Berlin : Das Tor den Toren (Glosse)

Gerd Appenzeller

Wo Bonn, die Vertraute, quer durch die Stadt eine Bahnlinie hatte, verläuft in Berlin die Ost-West-Achse. Da, wo es am Rhein die Schienenstränge gab, zieht sich an der Spree eine breite Straße hin, räkelt sich quer durch die Millionenstadt. An der Bahn in Bonn gab es eine zentrale, sozusagen unausweichliche Bahnschranke, die manchmal geschlossen war. Fünf Minuten oder so. An der Ost-West-Achse in Berlin gibt es das zentrale, sozusagen unausweichliche Brandenburger Tor, das manchmal geschlossen ist. Fünf Tage oder so.

Wann in Bonn die Schranke zu war, das konnte, wer wollte, aus dem Fahrplan ablesen. Für den war die Bundesbahn verantwortlich. Man wusste also, an wen man sich halten konnte, wenn aus den fünf Minuten mal sieben oder acht wurden. Wann in Berlin das Tor zu ist, weiß man nicht. Und wenn es statt fünf Tagen auch mal sechs, sieben oder acht zu ist, weiß man nicht, wer das angeordnet hat. Von 1961 bis 1989 war es dauernd zu. Die Berliner haben offensichtlich Sehnsucht nach der Zeit vor 1989. Deshalb spielen sie "Tor auf" oder "Tor zu".

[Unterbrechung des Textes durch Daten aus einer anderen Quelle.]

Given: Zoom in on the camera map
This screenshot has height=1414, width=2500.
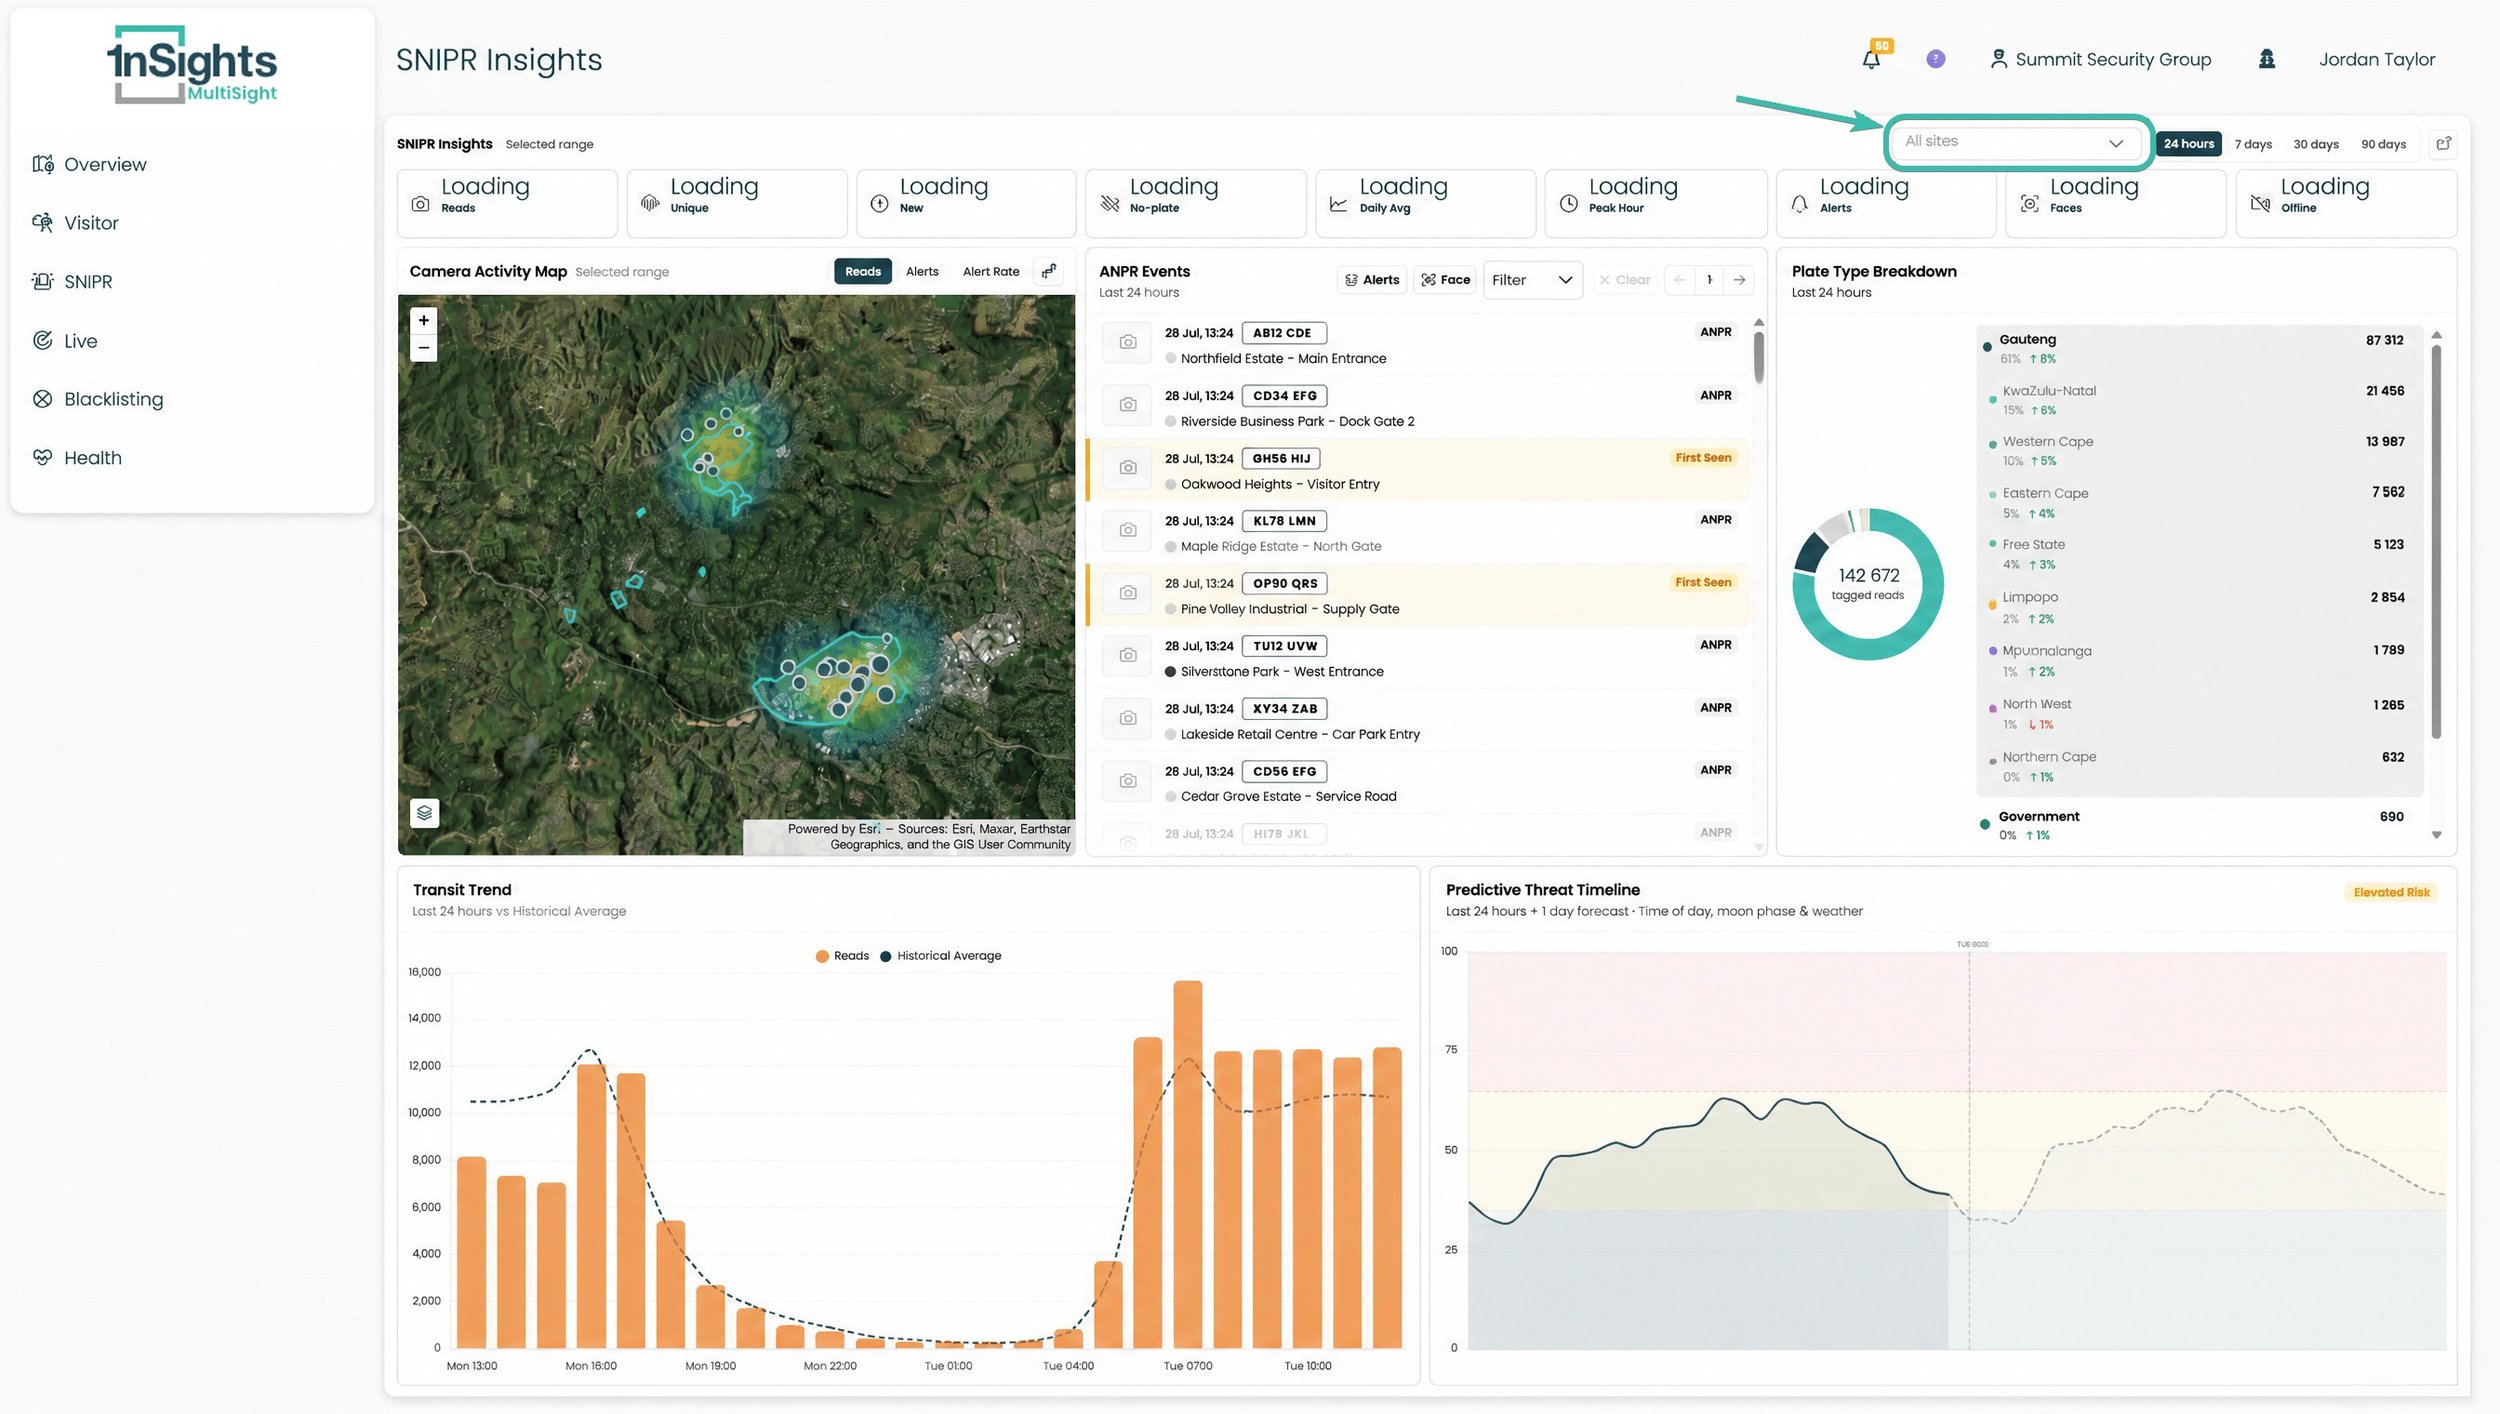Looking at the screenshot, I should tap(424, 320).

Wer seinen Spaß an der Sache hat, das weiß man schon. Für 100 000 Mark, so wird gemunkelt, machen sie für jeden den Pariser Platz dicht. Für Onkel Franzens 60. Geburtstag zum Beispiel. Oder für die Verleihung des "Verstehen-Sie-mir?"-Pokals durch Verona Feldbusch. Für die Jahresfeier des Bundesverbandes der Kondomhersteller zum Beispiel, das würde besonders gut passen. Berlin ist, das haben die Bonner bereits begriffen, eine zutiefst demokratische Stadt. Jeder, der das Geld hat, darf am Brandenburger Tor feiern. Das Tor den Toren, sozusagen.